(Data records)
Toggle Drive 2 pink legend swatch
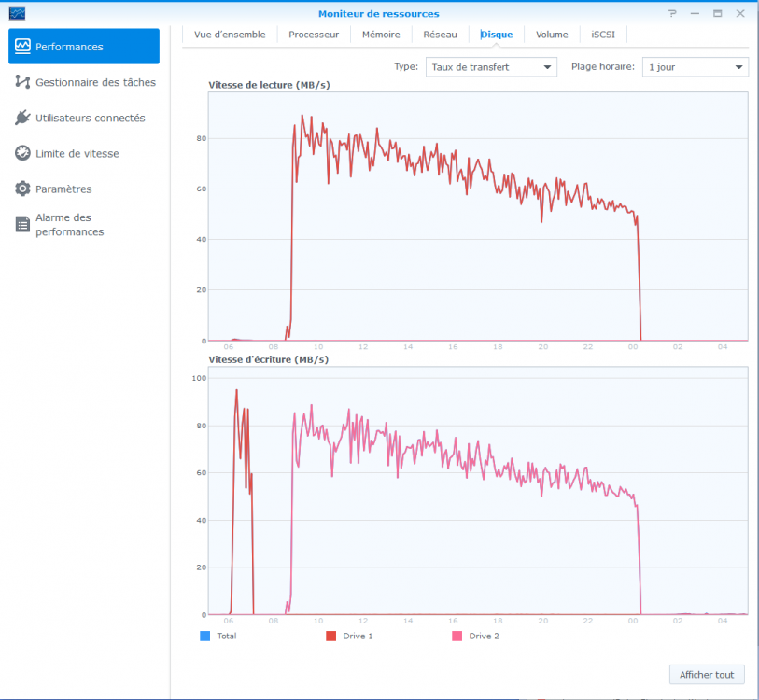 (x=457, y=636)
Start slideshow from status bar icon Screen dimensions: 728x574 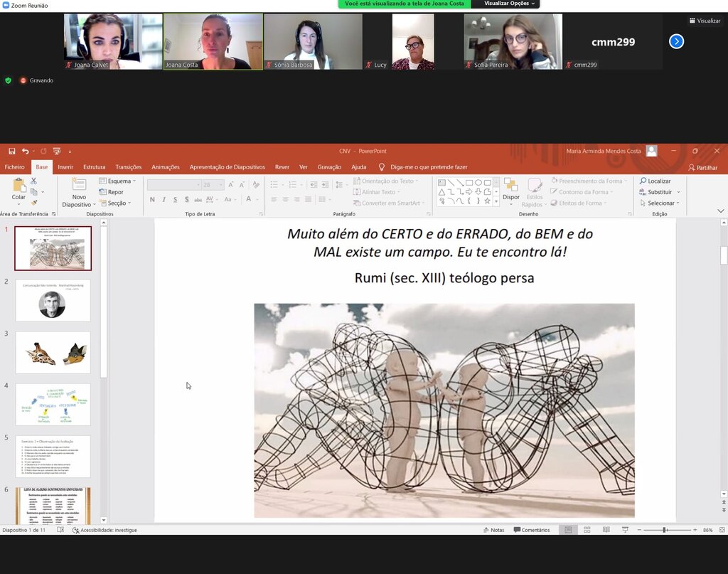pyautogui.click(x=625, y=530)
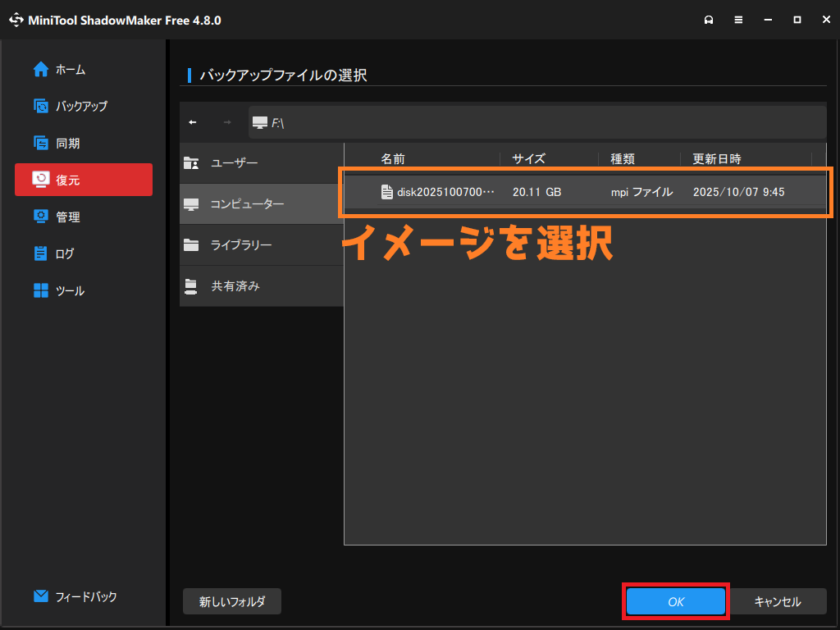The height and width of the screenshot is (630, 840).
Task: Click the headphone support icon in title bar
Action: point(709,20)
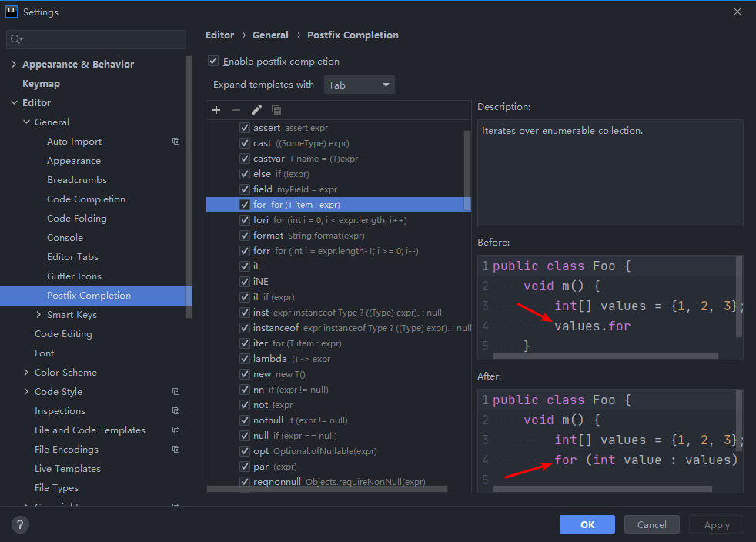Click the icon beside Auto Import
This screenshot has width=756, height=542.
[x=176, y=142]
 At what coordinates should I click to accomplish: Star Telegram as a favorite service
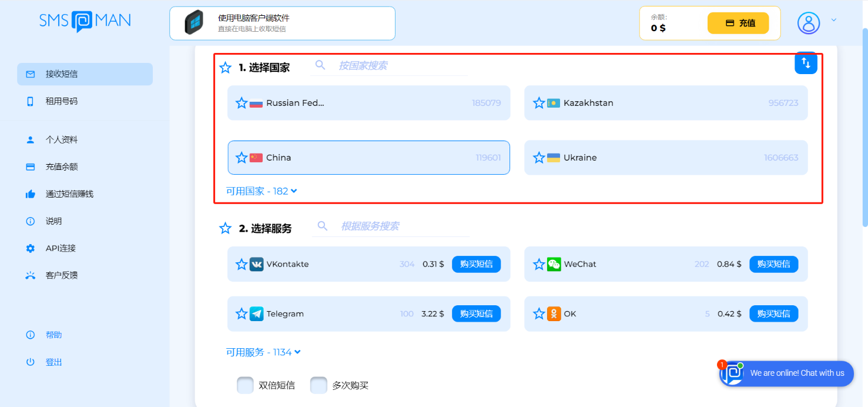(x=242, y=313)
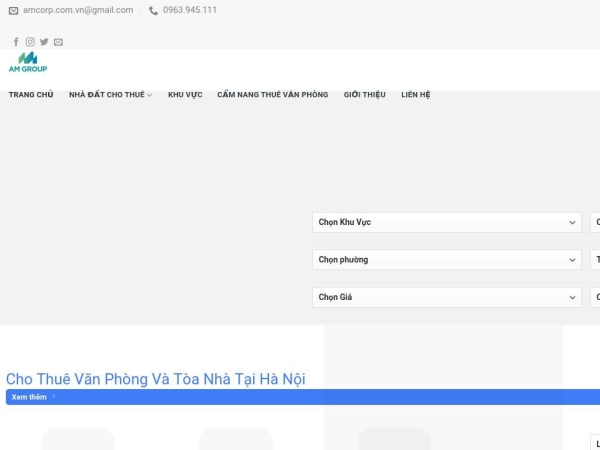Screen dimensions: 600x450
Task: Open the Chọn Khu Vực dropdown
Action: coord(446,222)
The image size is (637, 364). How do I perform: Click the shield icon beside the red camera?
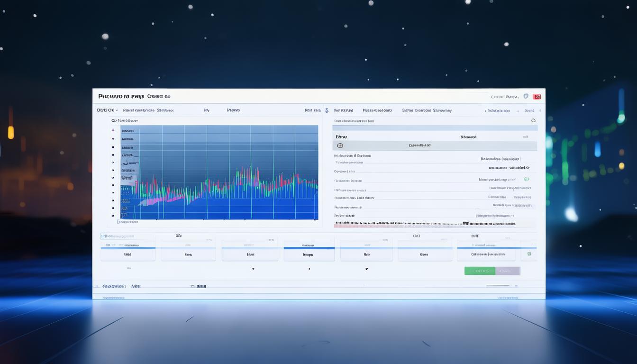point(526,96)
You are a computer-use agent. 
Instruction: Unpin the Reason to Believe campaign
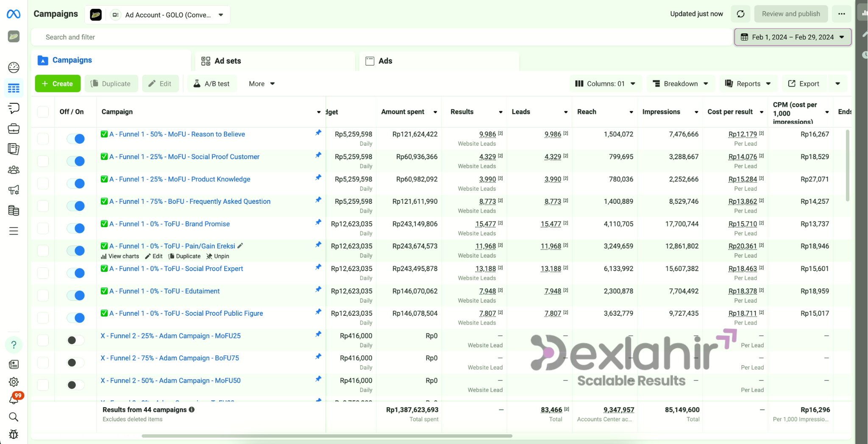point(318,133)
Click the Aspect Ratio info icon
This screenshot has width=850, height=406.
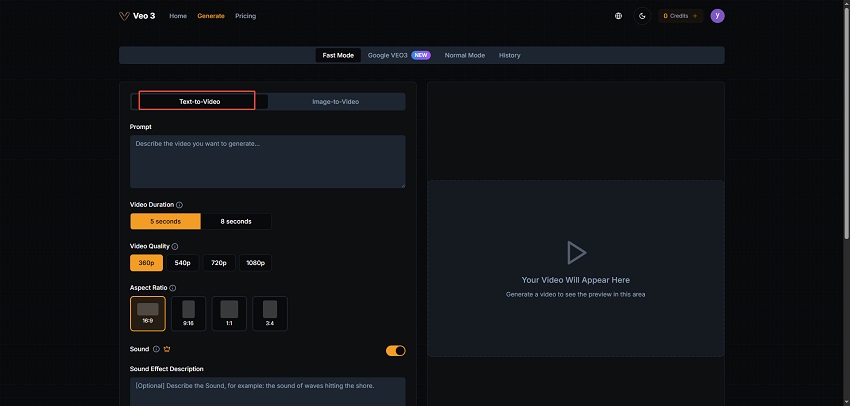click(172, 288)
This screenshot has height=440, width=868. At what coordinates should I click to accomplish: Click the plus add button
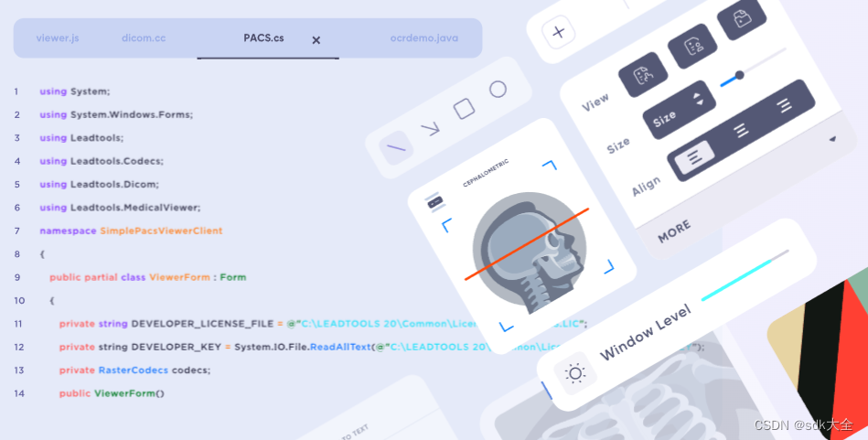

-- EXERCISE GOAL --
Retype the lines from the one containing "This screenshot has width=850, height=406." down to the last line of the records, both included, exactly and nothing more. Pictures stay out.

-- ANSWER FOR THE TASK --
This screenshot has width=850, height=406.
click(172, 288)
This screenshot has height=440, width=868. At what coordinates should I click to accomplish: Click the plus add button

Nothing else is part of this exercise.